Une catégorie spécifique de régionalismes lexicaux est constituée par ce que Poirier (1995) dénomme les variantes phraséologiques, qui sont formées à partir de mots français, mais dont la combinaison forme une locution originale (ex. avoir le corps dérangé “avoir la diarrhée”). Cette catégorie comporte des locutions avec ou sans concurrent français.

Cette typologie, comme toute typologie, est forcément incomplète, car il surgit toujours des cas de figure non envisagés, souvent marginaux. Poirier (1995), qui fournit la typologie la plus élaborée à ce jour, sans doute conscient des limites d’une telle tentative, n’a d’ailleurs élaboré que cinq grandes catégories, et s’est contenté d’indiquer à l’intérieur de chacune d’elles les sous-catégorisations possibles, sans les distinguer spécifiquement lui-même.

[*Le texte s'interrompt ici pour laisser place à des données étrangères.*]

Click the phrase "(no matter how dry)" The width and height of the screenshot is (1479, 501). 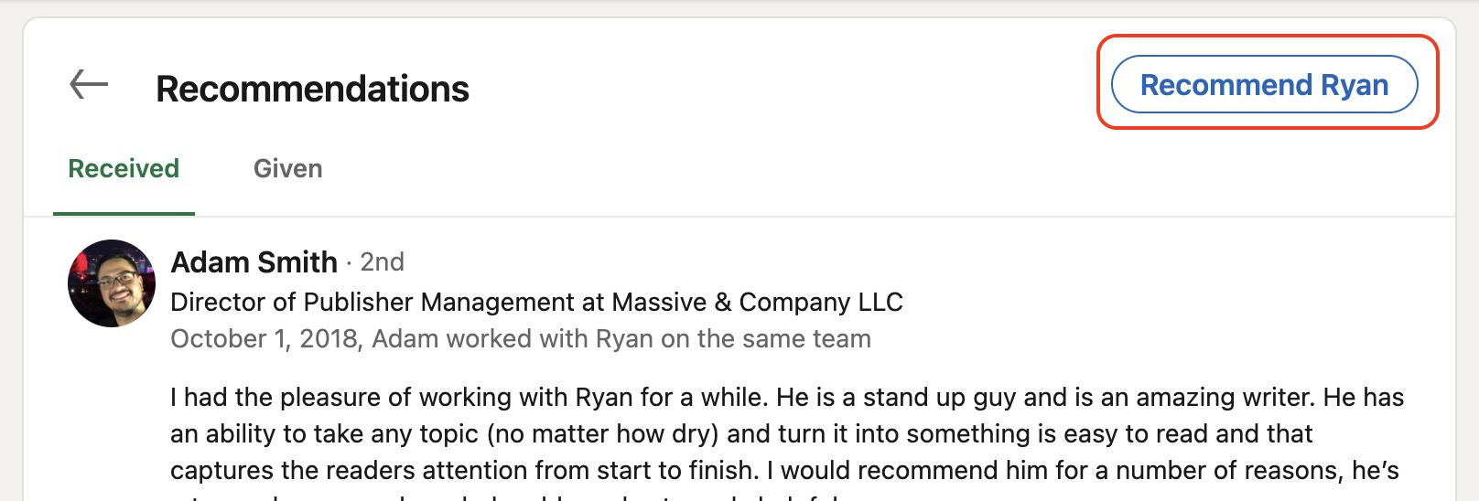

D’autre part, un même régionalisme peut relever à la fois de plusieurs catégories (par ex. régionalisme par différence de catégorie grammaticale va souvent de pair avec régionalisme sémantique). La typologie proposée ci-dessus a été élaborée principalement à partir du corpus utilisé dans ce travail, dans le but de le répartir en un certain nombre de classes. Dans cette perspective, nous n’utiliserons par la suite qu’une sous-partie des classes ci-dessus définies, certaines ne concernant pas notre corpus (par ex. la phraséologie).

Le classement synchronique peut également être utile dans la recherche étymologique. En d’autres termes, la typologie synchronique a des implications pour la typologie diachronique : nous avons déjà noté un lien possible entre un régionalisme de fréquence (en termes synchroniques) et le maintien d’un trait décadent en français de référence (plan diachronique). De plus, un régionalisme lexical relevant d’un type lexical inconnu en français sera classé comme emprunt au patois si le type est attesté dans les patois formant substrat, tandis qu’un régionalisme se rattachant à un type lexical existant pourra être considéré comme emprunté du patois si celui-ci connaît le type, mais tout aussi bien comme dérivé du type français par création interne.